-- TO-DO LIST --
A. Set down the passage of the Oklahoma State University Olympians list starting at "Since the 1924" and ending at "in since 1924.", with no changes.
B. Recast the lines of the records starting at the line containing "Click the 2.8" and ending at the line containing "point(942,1323)" as a numbered list, leaving out any blank lines.

--- start EXCERPT ---

= List of Oklahoma State University Olympians =

Since the 1924 Olympics, 68 Oklahoma State University Olympians have won a total of 31 medals: 20 gold, four silver, and seven bronze. Oklahoma State University has been represented in every Olympics that the United States has competed in since 1924.

==1924 - Paris==

- Guy Lookabaugh - wrestled at 158.5 and received 4th place
- Orion Stuteville - wrestling participant

==1928 - Amsterdam==

- Clarence Berryman - wrestled at 145 and received 6th place
- George Rule - wrestling participant
- Charles Strack - wrestling participant
- Earl McCready - wrestling participant for Team Canada at Heavyweight

==1932 - Los Angeles==

- Bobby Pearce - won gold medal at 123 in wrestling
- Jack VanBebber - won gold medal at 158.5 in wrestling
- Melvin Clodfelter - wrestling participant at 145
- Conrald Caldwell - wrestling participant

==1936 - Berlin==

- Frank Lewis - won gold medal at 158.5 in wrestling
- Ross Flood - won silver medal at 123 in wrestling
- Roy Dunn - wrestling participant at Heavyweight
- Fred Parkey - wrestling participant
- Harley Strong - wrestling participant at 145
- George Chiga - wrestling participant for Team Canada at Heavyweight
- Edward Clark Gallagher - honorary coach
- Clarence Gallagher - trainer

==1948 - London==

- Bob Kurland - won gold medal as member of USA Basketball Team
- Jesse Renick - won gold medal as member of USA Basketball Team
- Hal Moore - wrestled at 136.5 and received 6th place
- William Jernigan - wrestling participant at 114.5
- Richard Hutton - wrestling participant at Heavyweight
- Art Griffith - coached the USA Wrestling Team
- Cliff Keen - manager for USA Wrestling Team

==1952 - Helsinki==

- Bob Kurland - won gold medal as a member of USA Basketball Team
- J.W. Mashburn - participated in track and field
- Raymond Swartz - coached the USA Wrestling Team
- Buel Patterson - manager for USA Wrestling Team

==1956 - Melbourne==

- J.W. Mashburn - won gold medal in the 1600 meter relay
- Myron Roderick - wrestled at 136.5 and received 4th place
- Dick Beattie - wrestling participant at 160.5
- Dr. James Graham - track and field team (pole vault)

--- end EXCERPT ---
--- start ITEMS ---

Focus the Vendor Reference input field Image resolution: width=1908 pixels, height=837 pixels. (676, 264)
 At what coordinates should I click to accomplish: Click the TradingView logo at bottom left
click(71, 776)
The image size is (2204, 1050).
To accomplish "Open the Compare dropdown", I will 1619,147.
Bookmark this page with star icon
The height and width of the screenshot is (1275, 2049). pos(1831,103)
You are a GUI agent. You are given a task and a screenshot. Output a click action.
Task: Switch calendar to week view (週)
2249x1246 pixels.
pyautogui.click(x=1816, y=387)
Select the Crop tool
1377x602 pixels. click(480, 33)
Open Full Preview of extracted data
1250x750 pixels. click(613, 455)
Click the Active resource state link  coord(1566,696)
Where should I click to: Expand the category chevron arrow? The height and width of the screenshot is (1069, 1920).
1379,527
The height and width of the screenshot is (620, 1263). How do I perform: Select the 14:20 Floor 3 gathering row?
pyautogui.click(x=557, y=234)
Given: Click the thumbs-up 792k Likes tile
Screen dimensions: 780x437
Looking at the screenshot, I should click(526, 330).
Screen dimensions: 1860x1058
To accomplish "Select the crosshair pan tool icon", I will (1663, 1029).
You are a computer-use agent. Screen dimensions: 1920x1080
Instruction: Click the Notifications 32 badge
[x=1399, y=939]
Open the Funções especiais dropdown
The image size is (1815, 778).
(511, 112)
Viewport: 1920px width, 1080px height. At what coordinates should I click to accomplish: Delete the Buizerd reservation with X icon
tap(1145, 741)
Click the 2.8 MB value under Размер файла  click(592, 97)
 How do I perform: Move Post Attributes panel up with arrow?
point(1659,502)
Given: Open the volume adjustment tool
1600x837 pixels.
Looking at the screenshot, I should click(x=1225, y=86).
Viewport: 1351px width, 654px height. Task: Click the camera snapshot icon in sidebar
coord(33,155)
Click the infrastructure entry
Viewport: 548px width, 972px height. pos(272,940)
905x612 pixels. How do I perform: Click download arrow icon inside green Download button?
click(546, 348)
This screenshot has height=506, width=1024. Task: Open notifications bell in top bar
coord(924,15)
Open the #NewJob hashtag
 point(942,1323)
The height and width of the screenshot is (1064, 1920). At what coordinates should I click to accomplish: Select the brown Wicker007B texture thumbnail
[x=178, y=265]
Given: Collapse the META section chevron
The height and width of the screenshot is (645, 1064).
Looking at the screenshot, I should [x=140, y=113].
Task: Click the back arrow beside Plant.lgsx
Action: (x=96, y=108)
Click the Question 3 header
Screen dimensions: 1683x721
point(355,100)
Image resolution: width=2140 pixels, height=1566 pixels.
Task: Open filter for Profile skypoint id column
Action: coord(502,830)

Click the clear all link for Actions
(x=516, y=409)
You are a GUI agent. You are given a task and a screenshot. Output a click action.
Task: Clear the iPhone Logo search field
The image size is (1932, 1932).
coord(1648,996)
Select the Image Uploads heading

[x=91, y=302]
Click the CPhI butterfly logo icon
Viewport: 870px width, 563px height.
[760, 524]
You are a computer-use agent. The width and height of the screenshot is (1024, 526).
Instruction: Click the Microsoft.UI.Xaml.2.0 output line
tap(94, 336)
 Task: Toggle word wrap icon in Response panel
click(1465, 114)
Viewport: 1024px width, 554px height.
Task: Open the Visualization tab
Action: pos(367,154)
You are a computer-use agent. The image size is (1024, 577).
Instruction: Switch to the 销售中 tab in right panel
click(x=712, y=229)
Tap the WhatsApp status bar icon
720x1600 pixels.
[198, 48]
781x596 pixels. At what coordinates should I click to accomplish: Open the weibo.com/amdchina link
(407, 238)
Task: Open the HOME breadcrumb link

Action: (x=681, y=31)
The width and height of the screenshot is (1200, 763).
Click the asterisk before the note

--- end ITEMS ---

-- WRITTEN ANSWERS --
A.
Since the 1924 Olympics, 68 Oklahoma State University Olympians have won a total of 31 medals: 20 gold, four silver, and seven bronze. Oklahoma State University has been represented in every Olympics that the United States has competed in since 1924.

B.
1. Click the 2.8 MB value under Размер файла  click(592, 97)
2.  How do I perform: Move Post Attributes panel up with arrow?
3. point(1659,502)
4. Given: Open the volume adjustment tool
5. 1600x837 pixels.
6. Looking at the screenshot, I should click(x=1225, y=86).
7. Viewport: 1351px width, 654px height. Task: Click the camera snapshot icon in sidebar
8. coord(33,155)
9. Click the infrastructure entry
10. Viewport: 548px width, 972px height. pos(272,940)
11. 905x612 pixels. How do I perform: Click download arrow icon inside green Download button?
12. click(546, 348)
13. This screenshot has height=506, width=1024. Task: Open notifications bell in top bar
14. coord(924,15)
15. Open the #NewJob hashtag
16.  point(942,1323)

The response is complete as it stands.